年下くんの電撃求愛

「……っ、鷹野くん!!ちょっといい?」


わたしの呼びかけに、鷹野くんだけでなく、デスクにいたほかの新人も反応する。

その顔ぶれの中に、今朝わたしを徹底的におとしめていた女性社員もいたものだから、わたしはうっと、息を詰めた。

す、すっごい見てくるなぁ、前山さんに片桐さん……。

ここで何かしら注意したら、また彼女たちに鬼ババアと言われてしまうではないですか。


「はい?」

「……ちょっと、そっちで話そうか」


これは、うん。場所を変えよう。

そうするのが得策だと思ったわたしは、首をかしげる鷹野くんに、にこりと笑ってドアの方を指さし、スタッフルームから出るよう促した。

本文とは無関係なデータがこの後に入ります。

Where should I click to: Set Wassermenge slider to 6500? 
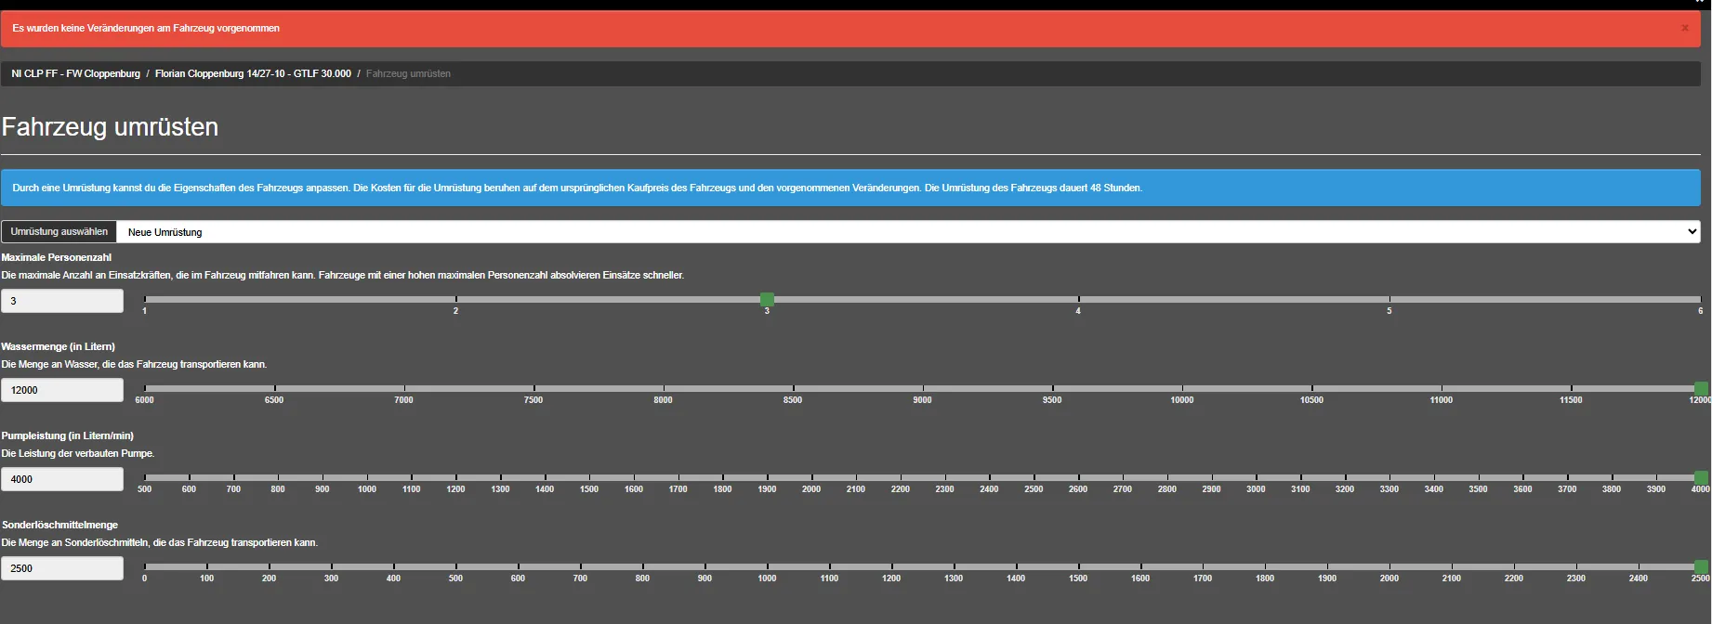[x=274, y=388]
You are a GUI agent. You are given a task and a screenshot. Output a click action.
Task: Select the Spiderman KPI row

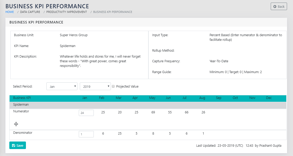click(21, 105)
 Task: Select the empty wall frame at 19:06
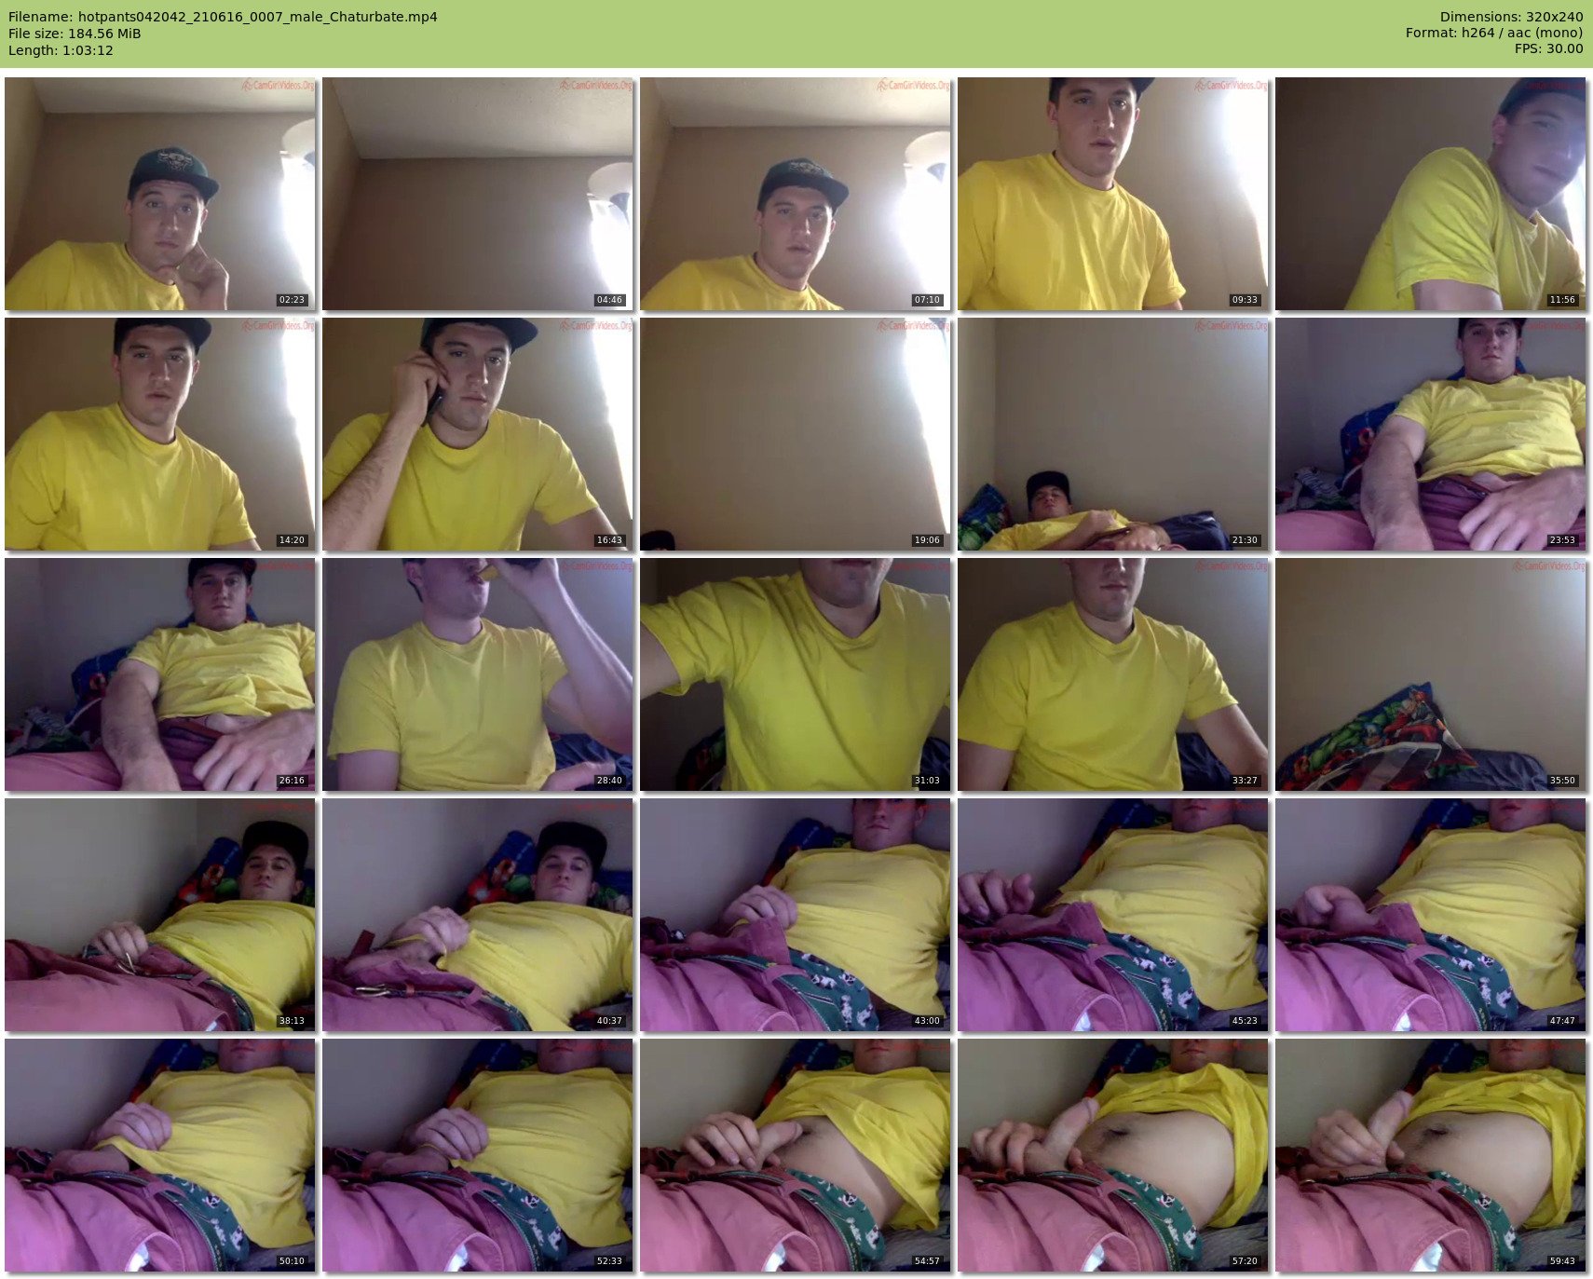click(x=795, y=434)
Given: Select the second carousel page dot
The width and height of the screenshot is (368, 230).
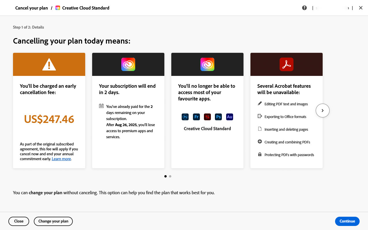Looking at the screenshot, I should click(x=170, y=176).
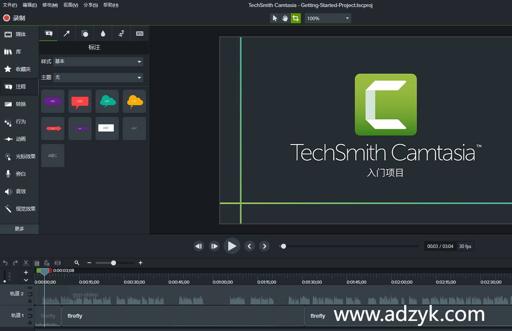Lock track 轨道 1
This screenshot has height=331, width=512.
(x=30, y=322)
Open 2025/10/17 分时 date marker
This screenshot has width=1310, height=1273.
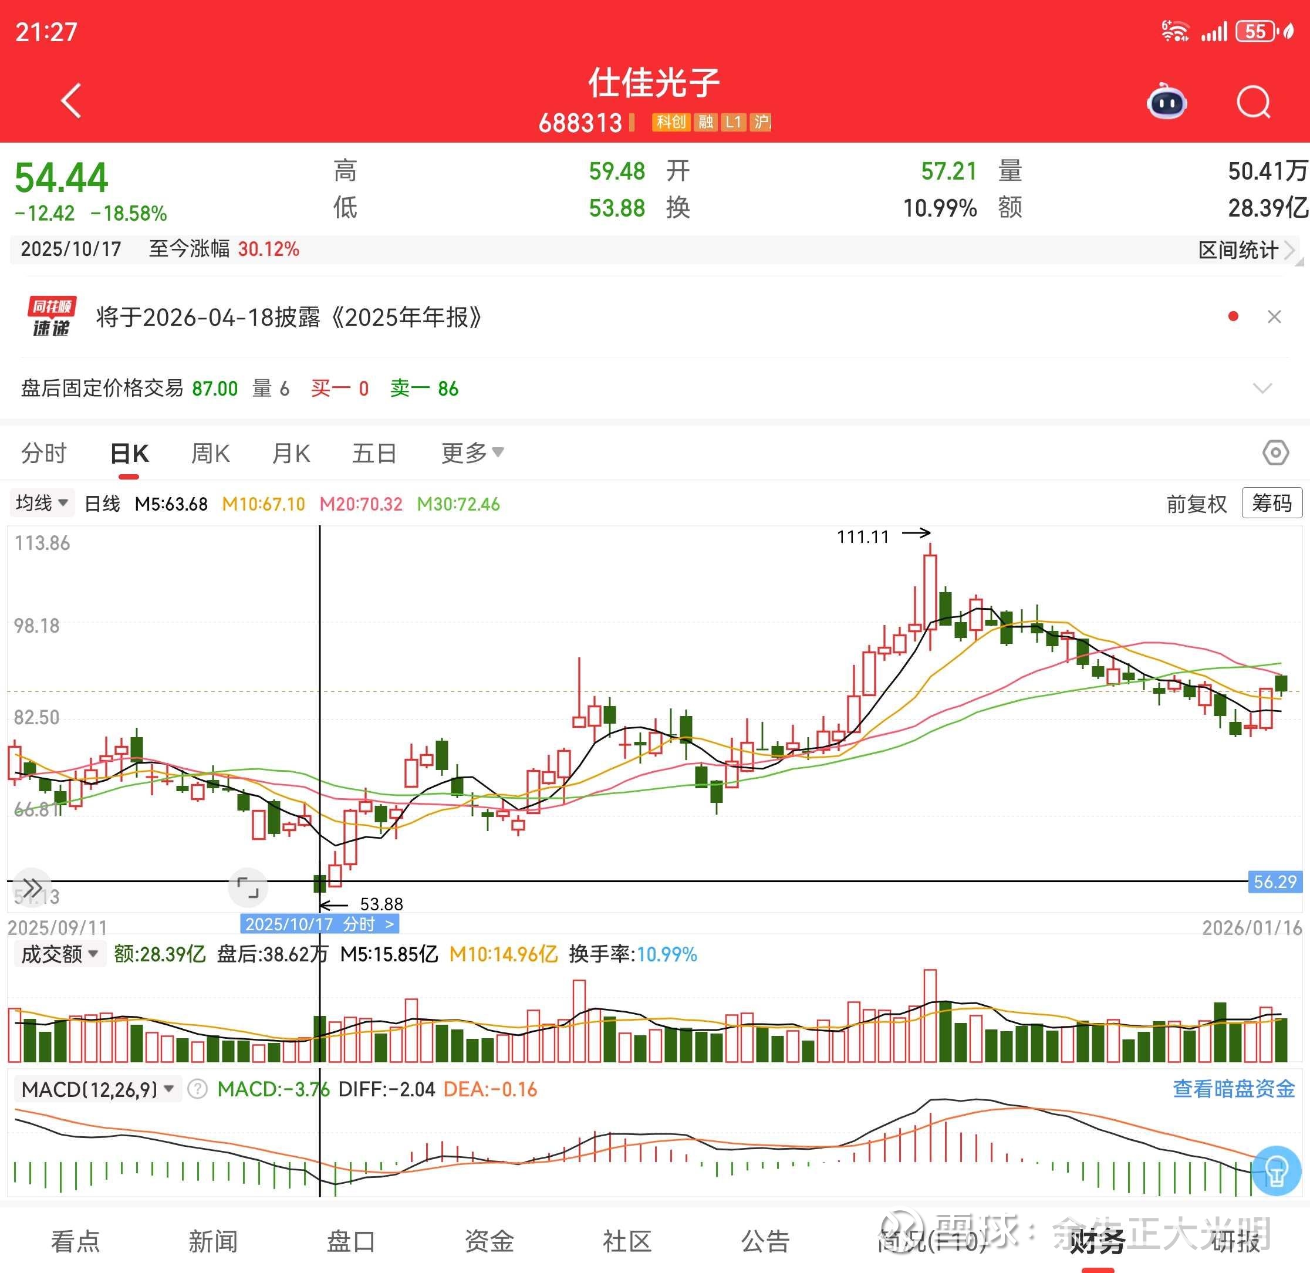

ノーブヘアー各支店には、数は決まっていないにせよ、必ずカウンセリングルームというものが配置されている。

顧客のプライバシーを守るため、説明からアフターケアまですべて、個室のマンツーマン対応で行うことになっているからだ。

我が支店には八室。廊下をはさんで左右に立ち並ぶ、そのカウンセリングルームの一室を選び、中に入る。

ガチャリ、とひとたびドアが締まれば、他者の目が気にならない空間が生まれる。

空調がずいぶん前に切れていたのか、生ぬるい空気が、肌を包んだ。


「……えーと」


こほん、と一つ咳払いをして、わたしは鷹野くんと向き合った。

頭一つ分以上高い位置から、わたしを見下ろす鷹野くん。

なんとなくひるんでしまうのは、その身長の高さと、彼の顔面が発している、強力な光のせいだと思う。